Così, due mesi fa, la Sisem, la società italiana per la storia dell’età moderna, di cui sono presidente dallo scorso febbraio, insieme ai colleghi antichisti, medievisti, contemporaneisti e alle tante società sorelle facenti parte della galassia universitaria, si è trovata a contestare ufficialmente il ministro Valditara e la commissione da lui istituita, utilizzando paradossalmente le stesse argomentazioni usate da GdL cinque anni fa contro il predominio assoluto della pedagogia, disciplina della quale ancor più paradossalmente ora in “Insegnare l’Italia” egli denuncia insieme a Perla la “crisi fortissima” e addirittura “l’irrilevanza”.
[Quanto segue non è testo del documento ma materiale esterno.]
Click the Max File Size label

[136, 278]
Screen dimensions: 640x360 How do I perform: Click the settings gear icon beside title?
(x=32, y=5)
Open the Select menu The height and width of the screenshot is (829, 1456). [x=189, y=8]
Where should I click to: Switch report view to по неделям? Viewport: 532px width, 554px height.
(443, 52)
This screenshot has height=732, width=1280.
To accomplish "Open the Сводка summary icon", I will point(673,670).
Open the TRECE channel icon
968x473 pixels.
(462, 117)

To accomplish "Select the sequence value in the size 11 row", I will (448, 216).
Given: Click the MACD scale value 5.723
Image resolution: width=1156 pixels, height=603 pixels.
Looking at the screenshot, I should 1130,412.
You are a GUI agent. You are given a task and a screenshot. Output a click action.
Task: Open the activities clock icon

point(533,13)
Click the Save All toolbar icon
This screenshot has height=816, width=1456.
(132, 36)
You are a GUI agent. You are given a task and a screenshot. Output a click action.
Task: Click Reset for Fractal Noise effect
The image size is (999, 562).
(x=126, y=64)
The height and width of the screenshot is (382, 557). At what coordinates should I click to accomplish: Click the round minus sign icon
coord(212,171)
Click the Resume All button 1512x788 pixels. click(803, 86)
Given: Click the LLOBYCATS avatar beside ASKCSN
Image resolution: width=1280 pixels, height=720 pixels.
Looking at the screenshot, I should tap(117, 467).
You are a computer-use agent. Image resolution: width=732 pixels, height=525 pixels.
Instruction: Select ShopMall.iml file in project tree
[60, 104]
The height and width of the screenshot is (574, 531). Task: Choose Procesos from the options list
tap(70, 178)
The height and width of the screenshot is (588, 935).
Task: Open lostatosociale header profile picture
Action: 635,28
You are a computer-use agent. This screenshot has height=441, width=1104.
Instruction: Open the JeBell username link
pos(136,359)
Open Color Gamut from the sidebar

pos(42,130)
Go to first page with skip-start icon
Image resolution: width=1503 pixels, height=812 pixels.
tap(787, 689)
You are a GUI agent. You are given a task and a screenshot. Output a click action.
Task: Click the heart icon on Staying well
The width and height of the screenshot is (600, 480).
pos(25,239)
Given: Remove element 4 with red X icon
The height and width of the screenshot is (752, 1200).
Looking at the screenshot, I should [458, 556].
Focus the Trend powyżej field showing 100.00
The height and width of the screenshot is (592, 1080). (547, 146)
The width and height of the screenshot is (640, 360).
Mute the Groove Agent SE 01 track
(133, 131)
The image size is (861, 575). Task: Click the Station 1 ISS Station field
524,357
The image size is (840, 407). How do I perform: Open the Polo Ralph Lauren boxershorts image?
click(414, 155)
Ad ogni modo, ciò che interessa qui è il contenuto del libro manifesto dell’annunciata riforma Valditara. Gli autori puntano il dito su due fenomeni che stanno mettendo in ginocchio il mondo della scuola, la soffocante burocratizzazione del lavoro dei docenti e la drammatica crisi di autorevolezza degli stessi. Quando vent’anni fa si è cominciato a ragionare sull’opportunità di trovare metri di valutazione e autovalutazione del lavoro scolastico nessuno aveva previsto che tale processo potesse trasformarsi – il discorso vale in egual misura per l’università – in un cappio al collo dei professori, in una giungla di riunioni, report e scadenze burocratiche, un ostacolo a volte insormontabile per le necessarie attività di insegnamento, aggiornamento e ricerca per le quali essi sono pagati

GdL e Perla sottolineano anche l’urgenza di “restituire autorevolezza ai docenti all’interno delle loro classi”. Giustissimo. Uno dei problemi maggiori della scuola di oggi è lo scarso rispetto di cui soffrono gli insegnanti, le licenze (e le insolenze) che studenti rabbiosi e frustrati si permettono nei confronti dei loro professori. Il problema è di enorme portata e non è limitato al solo mondo della scuola. Massimo Recalcati ha parlato tempo fa di uno slittamento da una Scuola-Edipo a una Scuola-Narciso e quindi da una scuola fondata sul rapporto verticale e gerarchico tra generazioni differenti e sul conflitto tra Legge e desiderio – ovvero l’ideale conservatore dell’obbedienza e quello rivoluzionario del cambiamento – a una scuola fondata su una liquida orizzontalità che rompe il patto generazionale tra insegnanti e genitori in nome di una perversa collusione tra narcisismo dei figli e dei genitori: una collusione, quest’ultima, che lascia gli insegnanti nella più totale solitudine.